September 30, 2003

Rosh Hashana Faux Pas

Check out the first sentence of this piece:

A Texas high school has apologized after the school band waved a Nazi flag during a performance on Friday, the start of the Jewish New Year holiday of Rosh Hashana.
The school band did this. Not a skinhead punk, the school band.

I’m sorry if I’m being Politically Correct, but this is too much.

DURING A HALF-TIME show, a student from Paris High School went running across the field waving a Nazi flag.

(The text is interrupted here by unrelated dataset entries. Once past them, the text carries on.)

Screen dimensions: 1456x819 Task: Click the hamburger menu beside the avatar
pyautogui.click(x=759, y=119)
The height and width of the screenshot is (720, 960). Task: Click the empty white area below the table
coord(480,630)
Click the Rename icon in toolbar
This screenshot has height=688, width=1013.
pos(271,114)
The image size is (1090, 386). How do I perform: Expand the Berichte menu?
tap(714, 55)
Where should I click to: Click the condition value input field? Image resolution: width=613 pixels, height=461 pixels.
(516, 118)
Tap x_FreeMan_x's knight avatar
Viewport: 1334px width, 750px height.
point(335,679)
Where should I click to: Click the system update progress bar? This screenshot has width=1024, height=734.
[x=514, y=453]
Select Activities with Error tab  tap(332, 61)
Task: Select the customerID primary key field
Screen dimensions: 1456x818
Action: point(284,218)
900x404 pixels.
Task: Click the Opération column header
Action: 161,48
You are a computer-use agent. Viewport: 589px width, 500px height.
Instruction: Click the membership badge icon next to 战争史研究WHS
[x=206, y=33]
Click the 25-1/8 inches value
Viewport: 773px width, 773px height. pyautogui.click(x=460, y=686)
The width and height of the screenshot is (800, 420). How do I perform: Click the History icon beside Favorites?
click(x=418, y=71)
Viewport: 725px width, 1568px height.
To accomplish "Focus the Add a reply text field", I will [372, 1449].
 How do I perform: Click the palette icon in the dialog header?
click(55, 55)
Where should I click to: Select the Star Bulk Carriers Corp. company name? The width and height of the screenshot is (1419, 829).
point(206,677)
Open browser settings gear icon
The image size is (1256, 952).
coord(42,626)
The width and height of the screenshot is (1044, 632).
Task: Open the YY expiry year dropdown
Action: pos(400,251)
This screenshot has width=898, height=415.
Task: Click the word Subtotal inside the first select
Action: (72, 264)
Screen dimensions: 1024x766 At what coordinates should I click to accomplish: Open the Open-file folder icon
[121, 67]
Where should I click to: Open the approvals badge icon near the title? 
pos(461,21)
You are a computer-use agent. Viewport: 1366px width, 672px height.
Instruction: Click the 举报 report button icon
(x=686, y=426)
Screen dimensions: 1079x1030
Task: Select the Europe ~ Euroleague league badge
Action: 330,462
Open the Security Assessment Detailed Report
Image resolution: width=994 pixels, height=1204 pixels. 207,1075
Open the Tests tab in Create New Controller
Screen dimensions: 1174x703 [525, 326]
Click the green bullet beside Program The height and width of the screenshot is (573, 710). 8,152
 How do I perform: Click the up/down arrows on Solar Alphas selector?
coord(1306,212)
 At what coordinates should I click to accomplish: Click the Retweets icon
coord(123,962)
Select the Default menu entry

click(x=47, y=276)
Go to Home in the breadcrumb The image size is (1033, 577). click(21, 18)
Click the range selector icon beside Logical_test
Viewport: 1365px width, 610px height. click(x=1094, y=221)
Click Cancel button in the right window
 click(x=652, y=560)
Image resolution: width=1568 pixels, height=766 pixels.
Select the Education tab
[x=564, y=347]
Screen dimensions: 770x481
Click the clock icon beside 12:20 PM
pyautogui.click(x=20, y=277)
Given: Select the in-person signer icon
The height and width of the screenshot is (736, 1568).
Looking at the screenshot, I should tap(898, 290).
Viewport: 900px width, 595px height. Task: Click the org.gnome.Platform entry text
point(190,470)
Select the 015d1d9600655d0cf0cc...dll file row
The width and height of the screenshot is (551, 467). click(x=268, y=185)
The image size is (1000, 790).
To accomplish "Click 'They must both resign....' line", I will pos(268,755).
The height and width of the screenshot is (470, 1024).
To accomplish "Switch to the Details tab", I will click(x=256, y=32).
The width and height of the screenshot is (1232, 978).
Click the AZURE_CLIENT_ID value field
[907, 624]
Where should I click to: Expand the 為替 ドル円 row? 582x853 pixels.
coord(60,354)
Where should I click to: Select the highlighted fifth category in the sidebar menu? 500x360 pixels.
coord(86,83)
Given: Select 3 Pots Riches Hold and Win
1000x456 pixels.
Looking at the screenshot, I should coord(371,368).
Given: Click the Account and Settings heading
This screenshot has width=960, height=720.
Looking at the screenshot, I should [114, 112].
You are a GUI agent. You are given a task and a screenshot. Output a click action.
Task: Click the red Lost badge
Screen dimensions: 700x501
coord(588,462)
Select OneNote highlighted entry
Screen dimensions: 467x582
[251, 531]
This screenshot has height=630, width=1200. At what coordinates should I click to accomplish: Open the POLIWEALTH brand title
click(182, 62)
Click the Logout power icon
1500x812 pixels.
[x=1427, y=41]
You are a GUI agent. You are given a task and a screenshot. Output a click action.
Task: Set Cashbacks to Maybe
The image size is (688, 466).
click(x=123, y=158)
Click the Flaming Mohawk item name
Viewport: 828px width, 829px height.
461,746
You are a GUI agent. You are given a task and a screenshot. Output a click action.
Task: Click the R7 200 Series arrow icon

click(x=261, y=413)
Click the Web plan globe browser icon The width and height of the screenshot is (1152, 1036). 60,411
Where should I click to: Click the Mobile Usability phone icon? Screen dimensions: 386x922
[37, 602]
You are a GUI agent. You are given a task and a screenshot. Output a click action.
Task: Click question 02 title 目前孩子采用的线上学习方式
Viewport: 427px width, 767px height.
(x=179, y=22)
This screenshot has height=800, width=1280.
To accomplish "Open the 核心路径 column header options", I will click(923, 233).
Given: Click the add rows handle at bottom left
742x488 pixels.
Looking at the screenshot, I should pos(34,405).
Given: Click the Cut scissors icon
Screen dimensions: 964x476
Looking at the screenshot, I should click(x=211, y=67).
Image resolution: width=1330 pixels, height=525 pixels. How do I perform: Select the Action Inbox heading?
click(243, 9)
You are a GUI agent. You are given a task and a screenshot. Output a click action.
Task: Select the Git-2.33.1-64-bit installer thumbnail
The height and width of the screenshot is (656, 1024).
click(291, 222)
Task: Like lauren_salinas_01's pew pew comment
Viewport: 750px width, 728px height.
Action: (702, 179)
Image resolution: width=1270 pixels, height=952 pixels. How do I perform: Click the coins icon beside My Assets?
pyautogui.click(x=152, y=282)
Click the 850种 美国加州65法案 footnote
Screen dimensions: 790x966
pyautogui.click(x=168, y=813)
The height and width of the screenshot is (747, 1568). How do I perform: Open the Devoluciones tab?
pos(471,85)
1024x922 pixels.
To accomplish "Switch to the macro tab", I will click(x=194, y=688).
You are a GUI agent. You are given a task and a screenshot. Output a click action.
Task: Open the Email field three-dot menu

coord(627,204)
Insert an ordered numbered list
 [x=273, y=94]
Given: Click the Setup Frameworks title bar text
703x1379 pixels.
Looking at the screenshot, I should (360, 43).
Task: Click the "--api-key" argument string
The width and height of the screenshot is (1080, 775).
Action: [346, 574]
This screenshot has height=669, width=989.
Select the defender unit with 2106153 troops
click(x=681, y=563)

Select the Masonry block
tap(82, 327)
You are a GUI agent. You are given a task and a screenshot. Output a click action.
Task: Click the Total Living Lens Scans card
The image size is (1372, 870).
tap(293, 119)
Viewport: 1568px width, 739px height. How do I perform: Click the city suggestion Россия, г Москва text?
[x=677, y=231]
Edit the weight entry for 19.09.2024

At the time, the Blue Blazes band was playing the composition by Franz Joseph Haydn that eventually became known as ”Deutschland Uber Alles."

Here’s why:
Grissom said it was part of a show entitled “Visions of World War Two,” in which the flags and music were intended to represent the warring nations.
All right, fine, that’s reasonable enough. It’s not anti-Semitism, and it certainly isn’t pro-Nazism. But still. Come on. In the past two years anti-Semitic invective and violence have spiked, and so has the general public’s tolerance for it. It’s an open wound again, and the Texas school poked it. A Nazi flag on Rosh Hashana…jeez.

At a time of hypersensitivity to the tiniest little “feelings” affront, the negative reaction to something as blatant as this shouldn't be a surprise.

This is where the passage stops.